- What is being asked -
Retype the whole listing below, character for character.

- Given records -

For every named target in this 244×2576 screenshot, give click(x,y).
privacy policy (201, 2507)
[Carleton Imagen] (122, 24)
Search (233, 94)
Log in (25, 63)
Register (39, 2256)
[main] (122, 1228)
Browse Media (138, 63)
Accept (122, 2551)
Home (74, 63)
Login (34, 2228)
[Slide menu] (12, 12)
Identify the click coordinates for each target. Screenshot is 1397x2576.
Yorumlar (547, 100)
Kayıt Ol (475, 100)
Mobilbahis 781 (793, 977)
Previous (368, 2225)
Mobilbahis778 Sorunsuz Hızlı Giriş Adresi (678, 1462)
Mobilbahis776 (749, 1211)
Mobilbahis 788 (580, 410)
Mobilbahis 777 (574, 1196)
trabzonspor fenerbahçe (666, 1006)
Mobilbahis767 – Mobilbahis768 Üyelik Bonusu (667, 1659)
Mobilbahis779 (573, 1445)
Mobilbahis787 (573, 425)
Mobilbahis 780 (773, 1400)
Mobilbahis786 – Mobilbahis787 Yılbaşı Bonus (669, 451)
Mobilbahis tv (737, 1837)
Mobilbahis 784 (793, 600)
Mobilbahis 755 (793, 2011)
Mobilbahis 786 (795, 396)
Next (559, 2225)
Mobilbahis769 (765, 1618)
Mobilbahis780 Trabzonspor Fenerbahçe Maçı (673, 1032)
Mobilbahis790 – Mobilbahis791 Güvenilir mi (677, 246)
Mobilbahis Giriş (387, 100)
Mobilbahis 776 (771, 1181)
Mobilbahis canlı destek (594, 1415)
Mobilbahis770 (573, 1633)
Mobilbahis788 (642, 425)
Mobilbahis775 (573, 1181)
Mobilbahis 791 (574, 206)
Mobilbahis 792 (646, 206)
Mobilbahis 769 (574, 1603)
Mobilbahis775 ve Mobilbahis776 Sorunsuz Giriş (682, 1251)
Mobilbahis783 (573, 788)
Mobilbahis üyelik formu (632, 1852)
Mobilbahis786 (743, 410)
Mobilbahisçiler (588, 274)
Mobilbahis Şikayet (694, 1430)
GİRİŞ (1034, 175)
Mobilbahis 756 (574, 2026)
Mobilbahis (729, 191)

- Task output -
For every named target in this 244×2576 screenshot, give click(x,y).
privacy policy (201, 2507)
[Carleton Imagen] (122, 24)
Search (233, 94)
Log in (25, 63)
Register (39, 2256)
[main] (122, 1228)
Browse Media (138, 63)
Accept (122, 2551)
Home (74, 63)
Login (34, 2228)
[Slide menu] (12, 12)
Identify the click coordinates for each target. Screenshot is 1397x2576.
Yorumlar (547, 100)
Kayıt Ol (475, 100)
Mobilbahis 781 (793, 977)
Previous (368, 2225)
Mobilbahis778 Sorunsuz Hızlı Giriş Adresi (678, 1462)
Mobilbahis776 (749, 1211)
Mobilbahis 788 (580, 410)
Mobilbahis 777 (574, 1196)
trabzonspor fenerbahçe (666, 1006)
Mobilbahis767 – Mobilbahis768 Üyelik Bonusu (667, 1659)
Mobilbahis779 (573, 1445)
Mobilbahis787 (573, 425)
Mobilbahis 780 (773, 1400)
Mobilbahis786 – Mobilbahis787 Yılbaşı Bonus (669, 451)
Mobilbahis tv (737, 1837)
Mobilbahis 784 (793, 600)
Mobilbahis 755 (793, 2011)
Mobilbahis 786 (795, 396)
Next (559, 2225)
Mobilbahis769 (765, 1618)
Mobilbahis780 Trabzonspor Fenerbahçe Maçı (673, 1032)
Mobilbahis790 – Mobilbahis791 Güvenilir mi (677, 246)
Mobilbahis Giriş (387, 100)
Mobilbahis 776 (771, 1181)
Mobilbahis canlı destek (594, 1415)
Mobilbahis770 (573, 1633)
Mobilbahis788 (642, 425)
Mobilbahis775 (573, 1181)
Mobilbahis 791 (574, 206)
Mobilbahis 792 (646, 206)
Mobilbahis 769 (574, 1603)
Mobilbahis775 ve Mobilbahis776 Sorunsuz Giriş (682, 1251)
Mobilbahis783 (573, 788)
Mobilbahis üyelik formu (632, 1852)
Mobilbahis786 (743, 410)
Mobilbahisçiler (588, 274)
Mobilbahis Şikayet (694, 1430)
GİRİŞ (1034, 175)
Mobilbahis 756 (574, 2026)
Mobilbahis (729, 191)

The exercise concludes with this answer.